Le gouvernement congolais a réagi au cas d'Ebola détecté en France chez un médecin humanitaire de l'ONG ALIMA.
Dans un communiqué publié le mercredi 24 juin dernier, Kinshasa précise que ce praticien a exercé du 22 mai au 19 juin 2026 au centre de traitement d'Ebola du Centre Médical Évangélique de Rwampara, en province de l'Ituri, avant de transiter par Kinshasa jusqu'au 22 juin pour enfin de rejoindre la France le lendemain.
Le gouvernement congolais souligne que le médecin « ne présentait aucun signe clinique au moment de son départ de Bunia ni durant son séjour à Kinshasa », rappelant qu'une personne infectée par Ebola ne devient contagieuse qu'à l'apparition des symptômes.
Kinshasa, qui indique avoir saisi les autorités françaises pour un partage de données permettant le traçage des contacts potentiellement exposés sur le territoire congolais, a annoncé dans la foulée qu'une période d'observation obligatoire de 21 jours est désormais imposée à toute personne en provenance des zones affectées avant tout déplacement sur le territoire national ou à l'international : « Cette mesure vise à renforcer les dispositifs de santé publique, à réduire les risques de propagation et à assurer un suivi rigoureux des personnes potentiellement exposées », précise-t-il affirmant être pleinement mobilisé pour protéger la population et préserver la santé publique.
#COMMUNIQUE
— Ministère de la Communication et Médias/RDC (@Com_mediasRDC) June 24, 2026
Dans le cadre du renforcement de la riposte contre la maladie à virus Ébola, le Gouvernement de la République Démocratique du Congo annonce que toute personne en provenance des zones affectées devra observer une période de 21 jours avant tout déplacement sur le… pic.twitter.com/nTZZZqoEVR
Notez que le bilan de l'épidémie d'Ebola Bundibugyo en RDC continue de s'alourdir.

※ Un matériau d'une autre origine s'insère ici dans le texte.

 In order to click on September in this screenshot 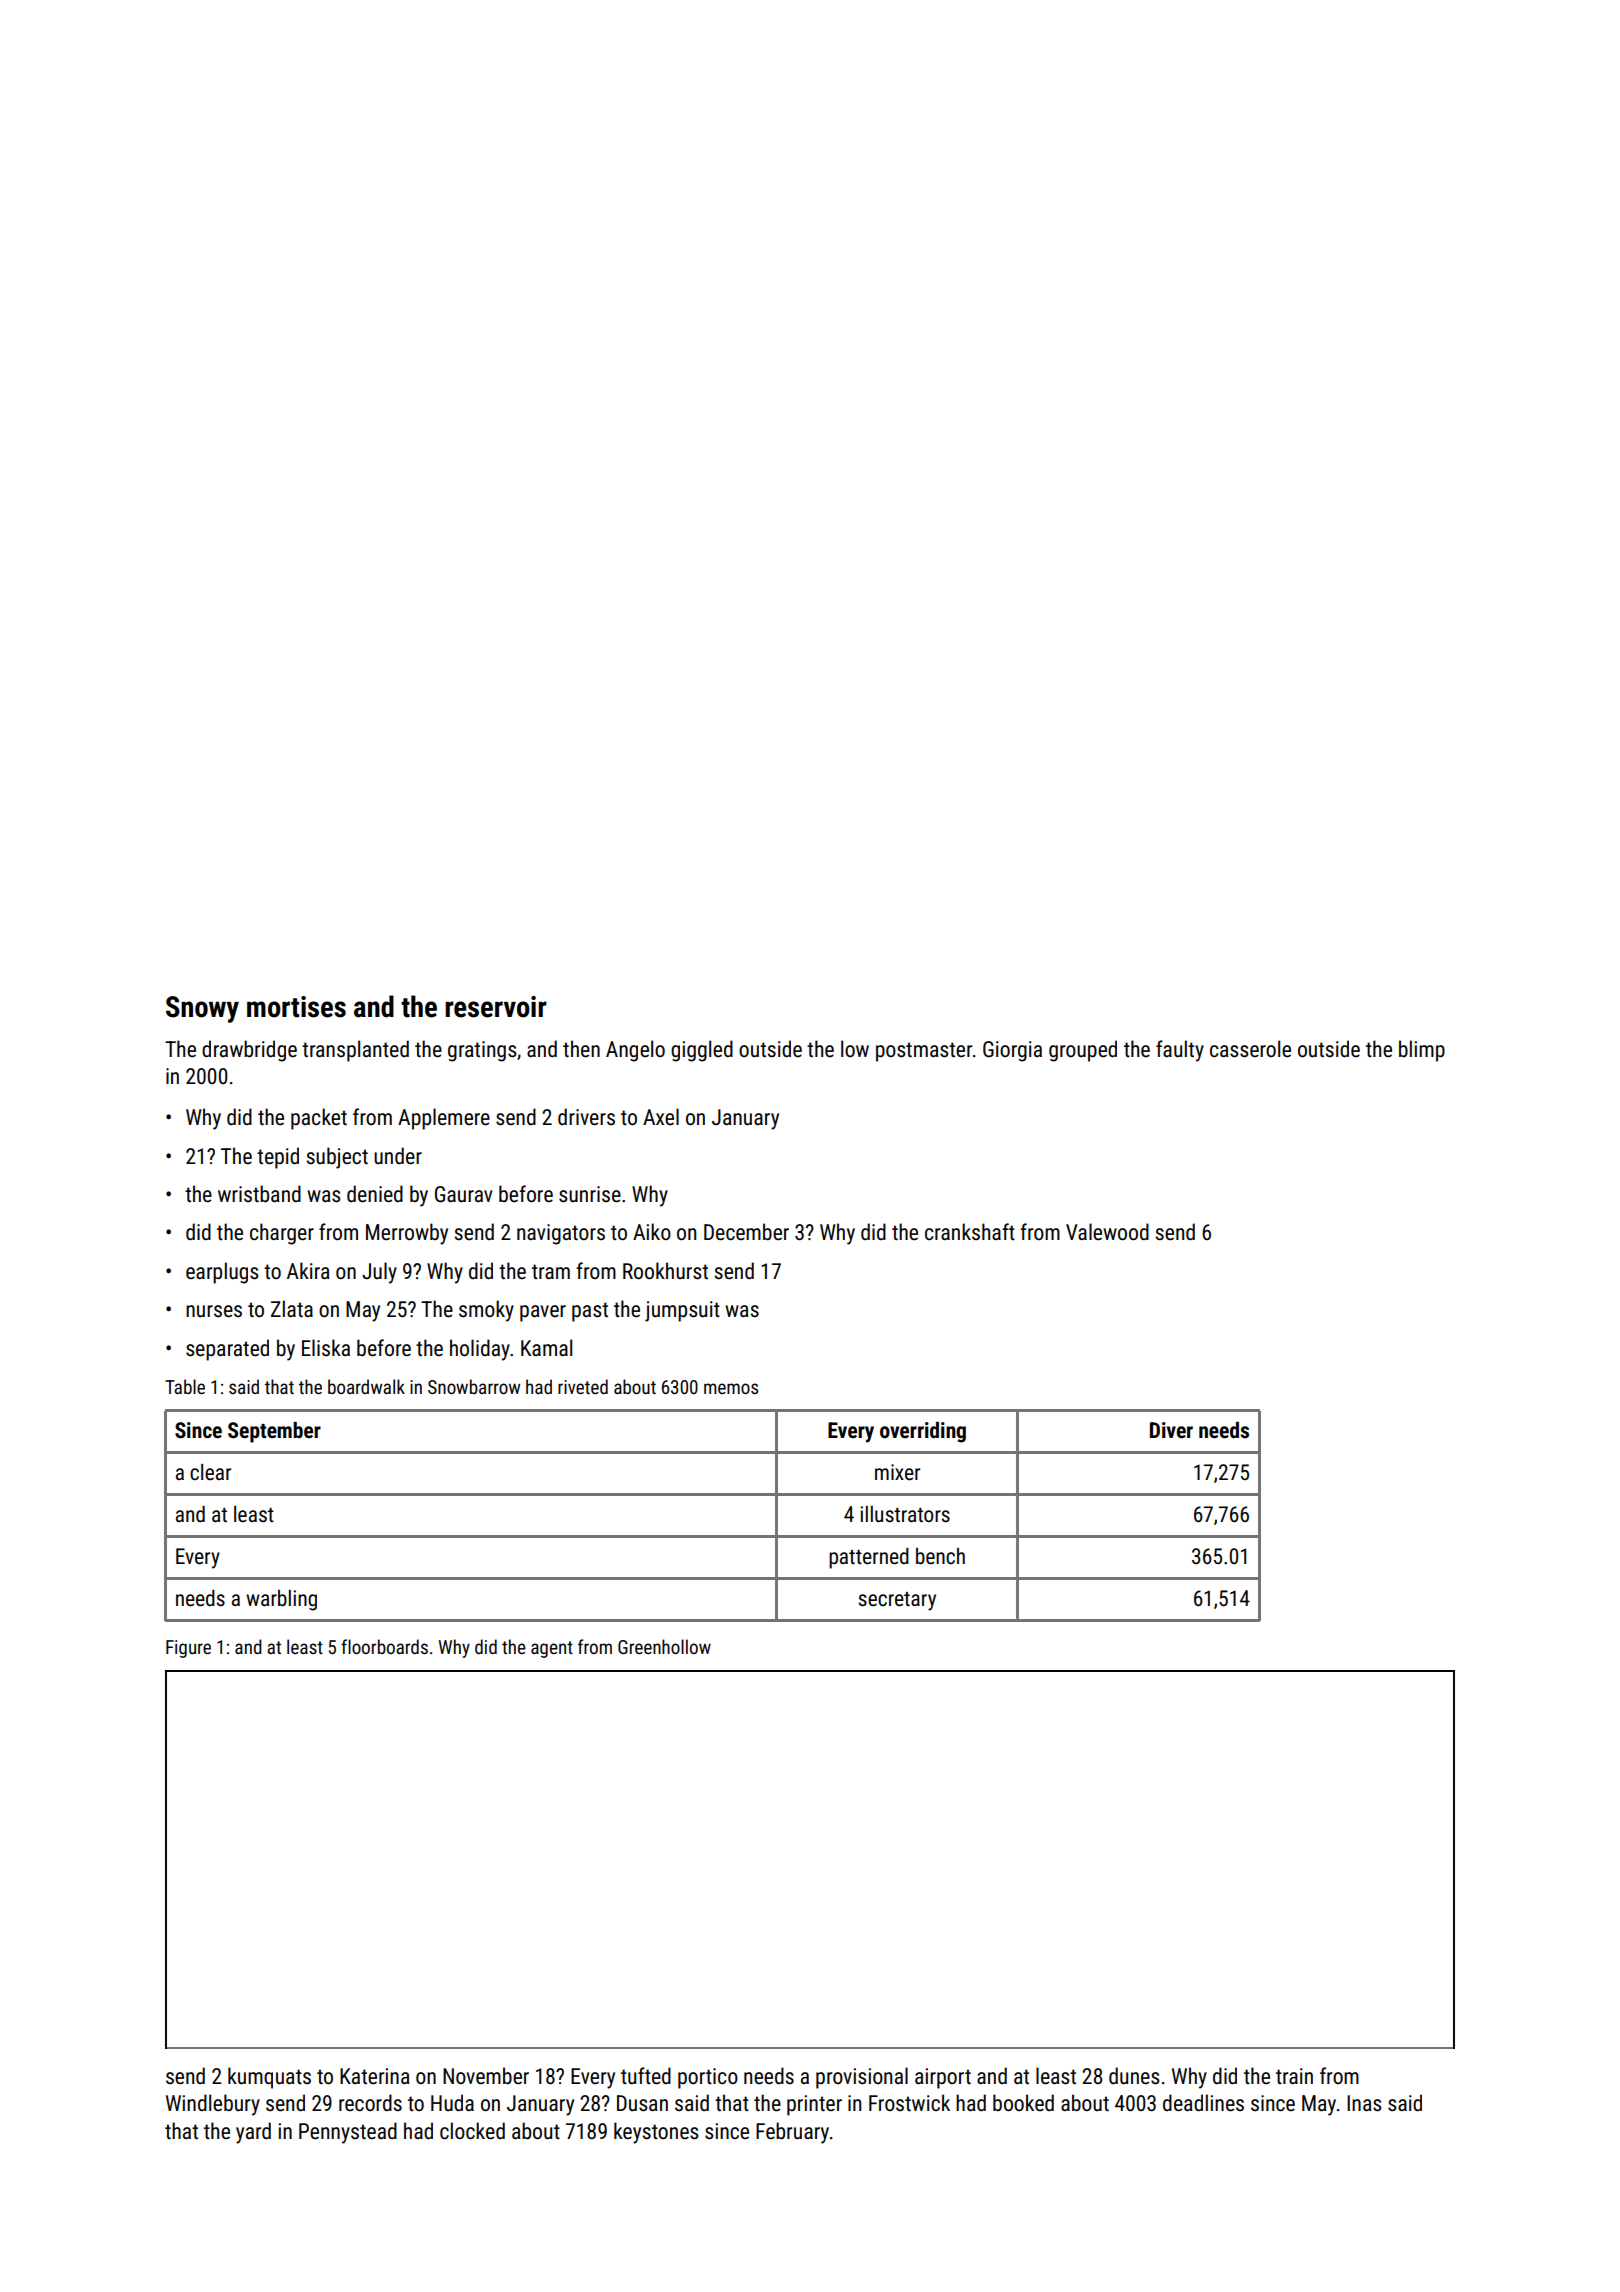, I will do `click(274, 1432)`.
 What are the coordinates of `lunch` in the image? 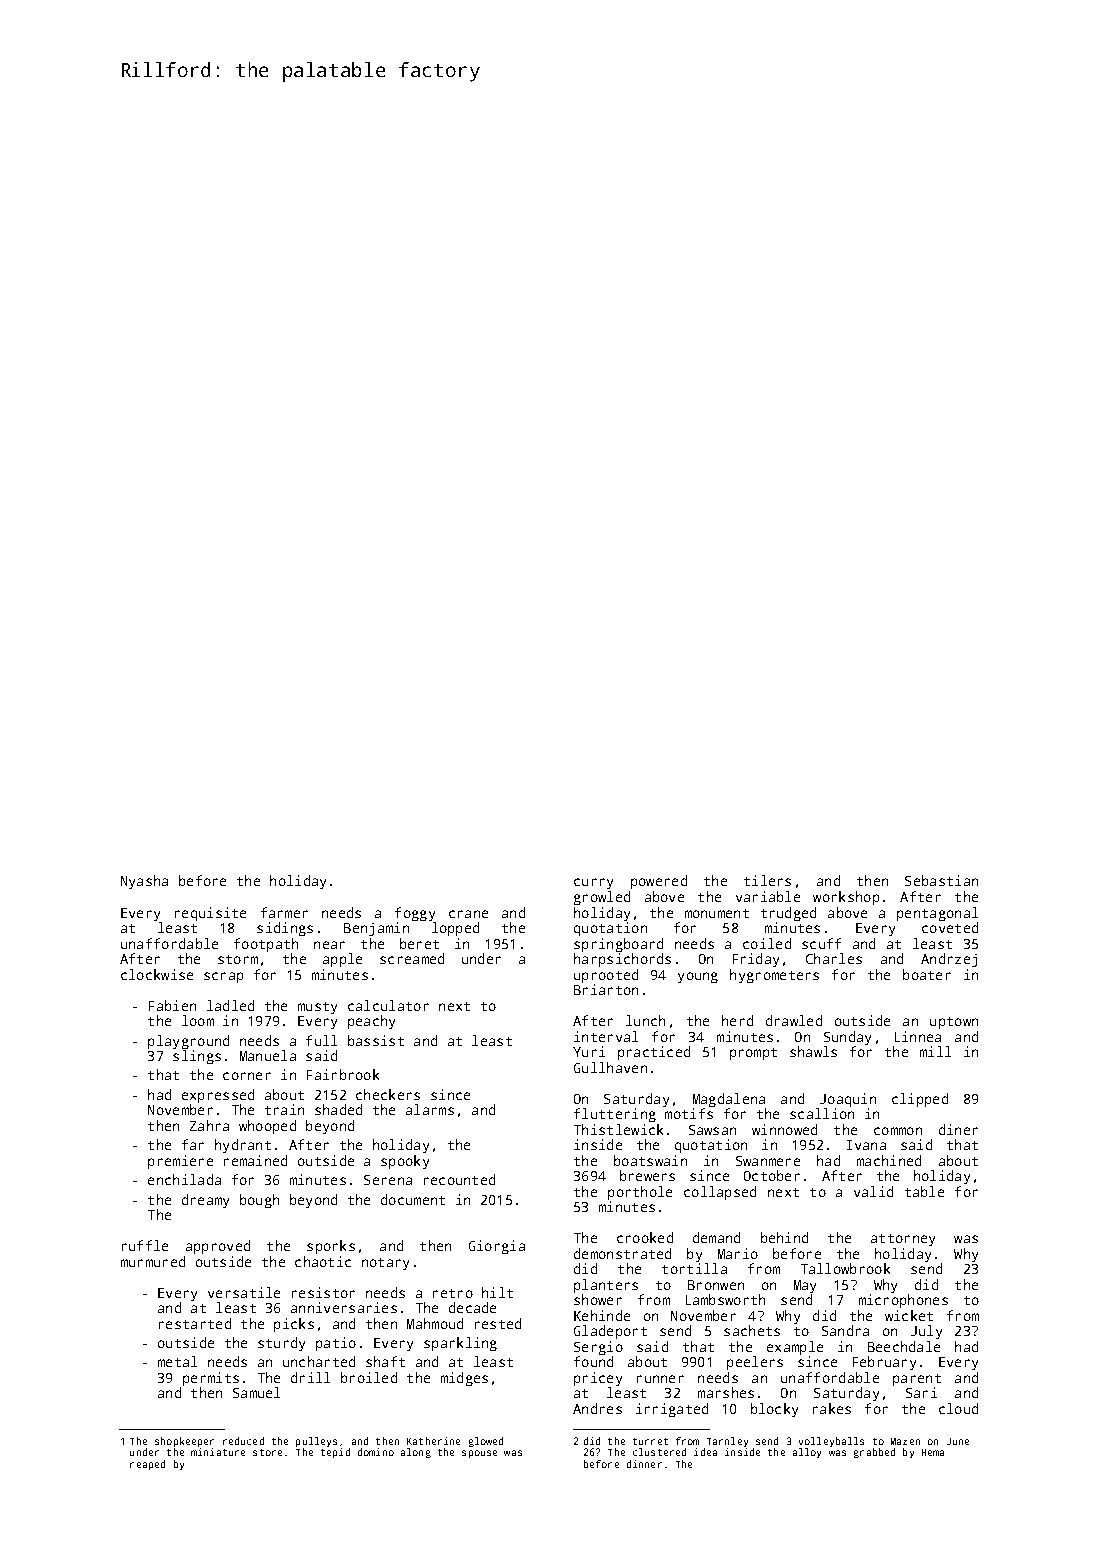 It's located at (645, 1020).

A ce jour, le pays enregistre 1.118 cas confirmés et 291 décès soit un taux de létalité de 26%, alros que l'épidémie touche désormais 34 zones de santé réparties sur trois provinces à savoir l'Ituri, épicentre de la crise avec 22 zones affectées, le Nord-Kivu, sous surveillance prioritaire avec 11 zones, et le Sud-Kivu qui compte seulement 3 cas confirmés et un décès.
Sur le plan opérationnel, 408 patients sont actuellement en isolement ou hospitalisés, tandis que 122 guérisons ont été enregistrées au total.
Le taux de suivi des contacts atteint 77,1% pour 8 346 contacts sous surveillance, un chiffre qui, selon les autorités, témoigne d'un dispositif actif mais insuffisant pour atteindre les cibles opérationnelles fixées.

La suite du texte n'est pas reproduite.